Doug So after a few backpackers hiked out there and you spent some time giving them a tour, campers went back to the campground. You went back to the hogan, what would you think about at night?

Kelkiyana Yeah, actually I was really scared of the dark. Honestly, that's my honest answer, but in reality there were days out there where no hikers would come out, so I would have like the whole day to myself and those were days that I really thought about the history of the Canyon. I was just there alone and I would look out, I would see Turkey Cave in the distance. I would see these other alcoves where other villages were as well. It's not just Keet Seel in that area and I would just imagine what life was like back then. And there's this flat area where they would farm corn, beans, squash and other agricultural items. And I was just seeing all this erosion happening. All this arroyo cutting and how thinking about things like climate change and how that's impacted these areas that people have been sustaining and managing for hundreds of years. Yet within just a short time span you can see these dramatic changes, such as the arroyo cutting and the erosion happening in the Canyon. So yeah, those were just things I would think about. And of course, my own family history and my own cultural connections to these sites. I also got to see a lot of eagles and hawks in that area. Those are seen as really good omens and that just made me feel like I was in the right place at the right time. I was where I was meant to be.

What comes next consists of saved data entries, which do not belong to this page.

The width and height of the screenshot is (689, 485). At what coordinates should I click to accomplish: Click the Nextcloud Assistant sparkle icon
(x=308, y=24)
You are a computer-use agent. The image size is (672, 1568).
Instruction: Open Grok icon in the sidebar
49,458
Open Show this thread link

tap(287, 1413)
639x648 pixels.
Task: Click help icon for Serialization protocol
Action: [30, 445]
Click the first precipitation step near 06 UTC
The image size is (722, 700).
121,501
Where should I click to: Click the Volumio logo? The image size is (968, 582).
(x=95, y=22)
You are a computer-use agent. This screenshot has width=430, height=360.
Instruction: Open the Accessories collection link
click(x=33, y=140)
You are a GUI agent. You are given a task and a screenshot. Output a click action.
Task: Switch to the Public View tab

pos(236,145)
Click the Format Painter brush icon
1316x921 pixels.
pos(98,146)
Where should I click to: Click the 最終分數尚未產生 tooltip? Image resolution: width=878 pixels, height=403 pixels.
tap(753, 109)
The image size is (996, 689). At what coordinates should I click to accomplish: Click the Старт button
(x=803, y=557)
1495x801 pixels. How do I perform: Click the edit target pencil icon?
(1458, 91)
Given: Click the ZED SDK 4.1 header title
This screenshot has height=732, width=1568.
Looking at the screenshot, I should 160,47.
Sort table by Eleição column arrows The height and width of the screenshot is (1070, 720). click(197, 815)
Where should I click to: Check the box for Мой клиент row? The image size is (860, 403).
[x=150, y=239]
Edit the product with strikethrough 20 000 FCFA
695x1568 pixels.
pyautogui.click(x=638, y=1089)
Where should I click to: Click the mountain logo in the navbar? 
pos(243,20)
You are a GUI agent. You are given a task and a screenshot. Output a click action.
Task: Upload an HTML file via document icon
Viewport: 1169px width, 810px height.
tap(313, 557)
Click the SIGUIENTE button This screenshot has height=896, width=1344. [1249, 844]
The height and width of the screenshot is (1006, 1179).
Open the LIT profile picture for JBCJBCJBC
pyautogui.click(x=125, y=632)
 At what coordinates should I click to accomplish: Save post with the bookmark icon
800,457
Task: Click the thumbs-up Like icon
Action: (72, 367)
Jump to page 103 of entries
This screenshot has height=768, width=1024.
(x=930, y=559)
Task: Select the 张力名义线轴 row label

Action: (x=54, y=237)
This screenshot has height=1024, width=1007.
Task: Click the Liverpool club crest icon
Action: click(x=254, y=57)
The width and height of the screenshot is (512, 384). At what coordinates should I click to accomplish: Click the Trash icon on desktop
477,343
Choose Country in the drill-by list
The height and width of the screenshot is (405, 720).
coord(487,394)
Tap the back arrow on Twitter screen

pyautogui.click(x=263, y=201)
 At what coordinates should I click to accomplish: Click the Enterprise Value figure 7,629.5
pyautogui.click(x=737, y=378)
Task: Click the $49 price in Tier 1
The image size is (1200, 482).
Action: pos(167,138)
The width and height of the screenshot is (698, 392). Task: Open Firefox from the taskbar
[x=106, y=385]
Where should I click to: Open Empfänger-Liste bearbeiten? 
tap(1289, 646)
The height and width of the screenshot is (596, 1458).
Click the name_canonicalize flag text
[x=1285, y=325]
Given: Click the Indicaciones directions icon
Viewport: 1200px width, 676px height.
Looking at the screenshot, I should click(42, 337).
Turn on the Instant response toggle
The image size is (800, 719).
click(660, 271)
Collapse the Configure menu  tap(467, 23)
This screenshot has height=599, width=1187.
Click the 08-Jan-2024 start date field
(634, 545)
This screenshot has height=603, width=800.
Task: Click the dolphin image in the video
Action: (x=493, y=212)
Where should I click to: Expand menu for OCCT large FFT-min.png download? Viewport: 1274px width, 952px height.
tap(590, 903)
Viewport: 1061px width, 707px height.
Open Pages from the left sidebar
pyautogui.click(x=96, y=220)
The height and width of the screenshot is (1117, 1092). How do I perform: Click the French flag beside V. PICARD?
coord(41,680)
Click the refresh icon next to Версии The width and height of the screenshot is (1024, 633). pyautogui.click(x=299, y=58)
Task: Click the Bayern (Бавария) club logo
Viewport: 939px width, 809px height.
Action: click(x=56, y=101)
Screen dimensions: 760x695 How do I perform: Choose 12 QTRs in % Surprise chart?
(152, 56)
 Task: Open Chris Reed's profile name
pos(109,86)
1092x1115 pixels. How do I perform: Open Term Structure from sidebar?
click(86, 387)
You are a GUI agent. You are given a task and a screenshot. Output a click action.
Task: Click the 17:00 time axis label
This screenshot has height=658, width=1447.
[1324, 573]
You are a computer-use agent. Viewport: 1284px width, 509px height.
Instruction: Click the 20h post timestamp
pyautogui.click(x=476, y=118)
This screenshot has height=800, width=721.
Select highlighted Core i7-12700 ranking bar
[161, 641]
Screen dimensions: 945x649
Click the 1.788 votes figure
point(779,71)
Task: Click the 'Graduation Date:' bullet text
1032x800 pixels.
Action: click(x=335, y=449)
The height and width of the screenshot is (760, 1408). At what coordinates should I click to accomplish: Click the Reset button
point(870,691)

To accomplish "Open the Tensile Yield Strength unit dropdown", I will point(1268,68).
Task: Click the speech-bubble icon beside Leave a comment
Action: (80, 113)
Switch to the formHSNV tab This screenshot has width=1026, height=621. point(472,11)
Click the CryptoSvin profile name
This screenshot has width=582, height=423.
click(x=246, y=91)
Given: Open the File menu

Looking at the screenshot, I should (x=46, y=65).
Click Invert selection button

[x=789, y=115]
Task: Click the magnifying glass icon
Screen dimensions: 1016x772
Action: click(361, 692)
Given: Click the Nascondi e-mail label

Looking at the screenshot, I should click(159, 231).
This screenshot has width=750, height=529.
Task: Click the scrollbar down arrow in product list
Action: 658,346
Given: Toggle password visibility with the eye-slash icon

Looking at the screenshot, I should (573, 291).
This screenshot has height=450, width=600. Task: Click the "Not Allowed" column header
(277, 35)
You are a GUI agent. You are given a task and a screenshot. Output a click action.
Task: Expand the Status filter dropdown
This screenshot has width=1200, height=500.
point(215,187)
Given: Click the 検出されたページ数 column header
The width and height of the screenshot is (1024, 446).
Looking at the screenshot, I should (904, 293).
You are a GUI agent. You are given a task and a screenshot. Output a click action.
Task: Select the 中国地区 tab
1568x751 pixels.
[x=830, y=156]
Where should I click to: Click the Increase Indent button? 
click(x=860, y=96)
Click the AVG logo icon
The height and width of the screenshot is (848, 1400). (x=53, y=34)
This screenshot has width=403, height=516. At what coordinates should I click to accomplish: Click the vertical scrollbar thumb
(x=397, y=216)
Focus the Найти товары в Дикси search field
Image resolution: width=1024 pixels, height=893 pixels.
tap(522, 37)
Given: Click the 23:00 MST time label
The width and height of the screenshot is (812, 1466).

Doug I know some Navajo folks purposely shy away from visiting the ancestral Pueblo home sites and villages. So what's your feeling about that?

Kelkiyana Yeah. So traditionally, I was always told growing up to not go near these sites from my great grandma and my dad. And even as far as pottery sherds, there's a lot of these around these sites, especially out at Keet Seel. The Navajo word for Keet Seel translates to broken pottery scattered around, so that was everywhere out there. So that was something I would never do is pick up pottery or mess with it because they say if you do you're disturbing the spirit of the person who made that, and you're also disturbing the intent and purpose of why someone left it there. And there's actually stories in Hopi where people would intentionally smash their pottery at areas they were leaving as a way to leave their footprints there and their connection to that space. And then there is always that intent to return to these locations as well. But anyway, as far as the visiting ancestral sites, my dad just kind of told me “as long as you're visiting these with positive intent that you're praying for yourself, you're praying for the site. you're praying for the visitors that you're bringing in with you like you should be OK.” And I would always have my tádídíín, my corn pollen, so I would always do my own offerings at these sites. And actually when I was reading some literature, I came across like this little interview, I guess, that my great grandpa did back in the day, for a book that was written about the park. And in there that, he said, does that exact same thing, “as long as you're visiting this place with positive intent, a positive mindset, an open mindset, and you when you leave, you don't bring any of that negative energy with you, then it should be OK on visiting these ancestral sites.” So that really meant a lot to me to see my great grandfather's advice written there and then just hearing what my dad told me, and I intended to pass that on to anybody else who would want to listen and learn about the Navajo connection to ancestral sites like this.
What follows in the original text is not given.